I'm sorry but this is a sore spot for me. I am no longer invested in your financial security. You need to learn to figure this out for yourself.
Again, I'm sorry if that sounds angry - maybe it is - but this throws me around the bend. We should avoid talking about it. -----
Well, she stopped calling.
Don't know why I'm posting, not really looking for advice. It was heavy-handed, yes, but I like having established a boundary. It doesn't matter if she "gets" my point of view, so probably went overboard. That's the problem with doing things in the moment. Didn't give it long enough to sit.
Of course, she'll be upset you took the cake away from her which so far she'd been having and eating too. Perhaps you could've left out "I'm no longer invested in your financial security" but then again you don't have to pussy foot around anymore. This is when you take control and lead...she's no power over you anymore. You're a free person responsible for yourself and your kids. That's it.
As for her not calling- I think in time she'll start calling again and if she doesn't well you know the real her and why would you want her back if things will be the same with her as before. This is what I've learnt from my own sitch. I changed during the separation, she never did. So it was pointless to get back together. Even though she was remorseful and said sorry like she's never before but only after she got hurt. So I've come to the conclusion that it was guilt and fear not remorse. There's a difference.
Good for you your mind's quieter, that's a good sign- a sign of analyzing less and detaching more.
Me: 35|WAW: 38|D: 6yo | http://tinyurl.com/2dxx7m6 Feb 2006, left, came back in two weeks Aug 2006, left again Apr 2007, filed for divorce Dec 2007, reunited Mar 2010, moved out, filed again
Well, her calling, I kind of wanted to throttle that. It's fine.
Couple of texts, sounds like it all wasn't a big deal, she said she shouldn't have called me at work. Agreed. I guess she internalized that a little bit.
But on the downside, I really did want to know how day camp went for the boys Fri / Sat. I LIKE talking to her about them, we're both enthusiastic parents.
Anyway, I get them back tonight. So that's fine too.
Funny those fragments that churn up in in your head that are still fragments of disbelief.
Anyway, OK day. Yeah, did talk to her yesterday, everything was fine. She dropped the kids off, was here a brief time. We ate some cantelope together.
Funny, I just ready SR's post about the router, I was in the same spot, had set up her router when she moved, recently installed Win7 on her computer, all that stuff. Well, now, after that text I sent...

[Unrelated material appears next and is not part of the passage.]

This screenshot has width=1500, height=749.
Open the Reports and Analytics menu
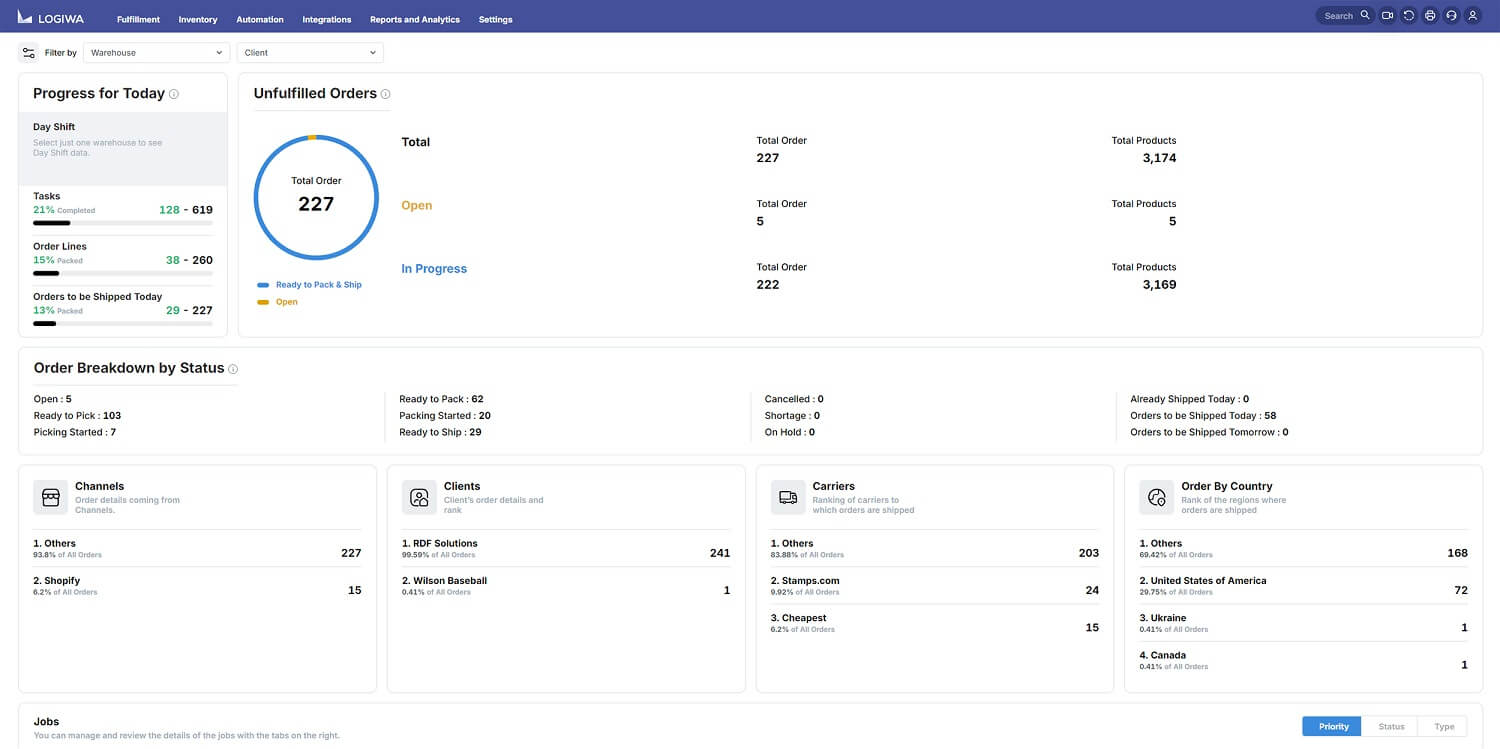pos(415,19)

Her iPhone4 has arrived, I saw it when I was picking up the boys. There's some problem with it, her account or something. I asked her if she needed help with it, and she said, no, she's got to deal with these things by herself.
OK.
Things are settling down.
Everone keeps telling me I've lost too much weight. I thought it would be coming back by now, but it's not. Apparently I've lost more. Funny, I saw TM on Saturday, did her a favor by keeping her dog for the day - and she commented on it, that I keep losing - then XW (who has been commenting on it all along) brought it up and said - TM is worried about you... (had seen her earlier in the day)
OK, weird moment. But not the point, just a funny story. Anyway, same comments from my family when I saw them.

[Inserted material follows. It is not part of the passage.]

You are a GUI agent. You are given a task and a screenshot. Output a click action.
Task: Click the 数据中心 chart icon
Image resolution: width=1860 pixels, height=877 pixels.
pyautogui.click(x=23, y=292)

So I bought a scale today. 168 lbs. A year ago about I was probably roughly 200 lbs (I'm 6'2", have topped out about 210 at some point). But yes, continuing to lose. Thought I was in the 170's.
Geronimo, not to worry! I have a friend who lost 30 lbs during his divorce, he called it The Life Devastation Diet Plan. I'll bet food has not been on your mind much the past few months. So, eat what you can, eat healthy and the weight will return. Your system has been through a trauma, let it heal.